- _Directions_: This exercise calls for printing every record exactly once more.

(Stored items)
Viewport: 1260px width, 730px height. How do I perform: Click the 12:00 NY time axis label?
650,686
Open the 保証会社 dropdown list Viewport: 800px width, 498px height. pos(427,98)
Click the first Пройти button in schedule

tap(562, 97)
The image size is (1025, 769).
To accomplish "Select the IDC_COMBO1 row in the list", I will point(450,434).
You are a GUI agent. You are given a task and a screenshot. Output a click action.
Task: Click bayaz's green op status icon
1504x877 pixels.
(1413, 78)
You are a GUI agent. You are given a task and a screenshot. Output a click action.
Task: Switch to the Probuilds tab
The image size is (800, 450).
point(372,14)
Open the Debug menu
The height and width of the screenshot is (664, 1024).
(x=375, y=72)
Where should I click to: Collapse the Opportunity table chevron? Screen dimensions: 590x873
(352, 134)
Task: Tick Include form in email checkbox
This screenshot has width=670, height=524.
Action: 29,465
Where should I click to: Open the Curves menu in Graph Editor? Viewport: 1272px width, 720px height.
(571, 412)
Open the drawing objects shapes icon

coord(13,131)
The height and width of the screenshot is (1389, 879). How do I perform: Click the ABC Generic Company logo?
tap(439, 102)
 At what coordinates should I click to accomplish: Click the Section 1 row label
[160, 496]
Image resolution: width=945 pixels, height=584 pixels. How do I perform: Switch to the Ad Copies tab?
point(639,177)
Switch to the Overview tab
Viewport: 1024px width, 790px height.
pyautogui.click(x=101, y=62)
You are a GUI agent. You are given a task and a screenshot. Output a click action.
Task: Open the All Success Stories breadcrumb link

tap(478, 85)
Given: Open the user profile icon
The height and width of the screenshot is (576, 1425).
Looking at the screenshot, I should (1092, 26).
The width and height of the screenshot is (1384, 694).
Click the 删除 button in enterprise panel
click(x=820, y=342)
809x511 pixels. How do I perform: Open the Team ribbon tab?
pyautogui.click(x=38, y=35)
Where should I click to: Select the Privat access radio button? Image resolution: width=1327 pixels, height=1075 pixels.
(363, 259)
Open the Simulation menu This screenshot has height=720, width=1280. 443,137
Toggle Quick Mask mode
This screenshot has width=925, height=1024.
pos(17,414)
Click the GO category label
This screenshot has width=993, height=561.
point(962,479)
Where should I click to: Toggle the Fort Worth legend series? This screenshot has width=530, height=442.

- _Answer_:
Viewport: 1260px width, 730px height. How do I perform: Click the 12:00 NY time axis label?
650,686
Open the 保証会社 dropdown list Viewport: 800px width, 498px height. pos(427,98)
Click the first Пройти button in schedule

tap(562, 97)
The image size is (1025, 769).
To accomplish "Select the IDC_COMBO1 row in the list", I will point(450,434).
You are a GUI agent. You are given a task and a screenshot. Output a click action.
Task: Click bayaz's green op status icon
1504x877 pixels.
(1413, 78)
You are a GUI agent. You are given a task and a screenshot. Output a click action.
Task: Switch to the Probuilds tab
The image size is (800, 450).
point(372,14)
Open the Debug menu
The height and width of the screenshot is (664, 1024).
(x=375, y=72)
Where should I click to: Collapse the Opportunity table chevron? Screen dimensions: 590x873
(352, 134)
Task: Tick Include form in email checkbox
This screenshot has width=670, height=524.
Action: 29,465
Where should I click to: Open the Curves menu in Graph Editor? Viewport: 1272px width, 720px height.
(571, 412)
Open the drawing objects shapes icon

coord(13,131)
The height and width of the screenshot is (1389, 879). How do I perform: Click the ABC Generic Company logo?
tap(439, 102)
 At what coordinates should I click to accomplish: Click the Section 1 row label
[160, 496]
Image resolution: width=945 pixels, height=584 pixels. How do I perform: Switch to the Ad Copies tab?
point(639,177)
Switch to the Overview tab
Viewport: 1024px width, 790px height.
pyautogui.click(x=101, y=62)
You are a GUI agent. You are given a task and a screenshot. Output a click action.
Task: Open the All Success Stories breadcrumb link

tap(478, 85)
Given: Open the user profile icon
The height and width of the screenshot is (576, 1425).
Looking at the screenshot, I should (1092, 26).
The width and height of the screenshot is (1384, 694).
Click the 删除 button in enterprise panel
click(x=820, y=342)
809x511 pixels. How do I perform: Open the Team ribbon tab?
pyautogui.click(x=38, y=35)
Where should I click to: Select the Privat access radio button? Image resolution: width=1327 pixels, height=1075 pixels.
(363, 259)
Open the Simulation menu This screenshot has height=720, width=1280. 443,137
Toggle Quick Mask mode
This screenshot has width=925, height=1024.
pos(17,414)
Click the GO category label
This screenshot has width=993, height=561.
point(962,479)
Where should I click to: Toggle the Fort Worth legend series? This screenshot has width=530, height=442.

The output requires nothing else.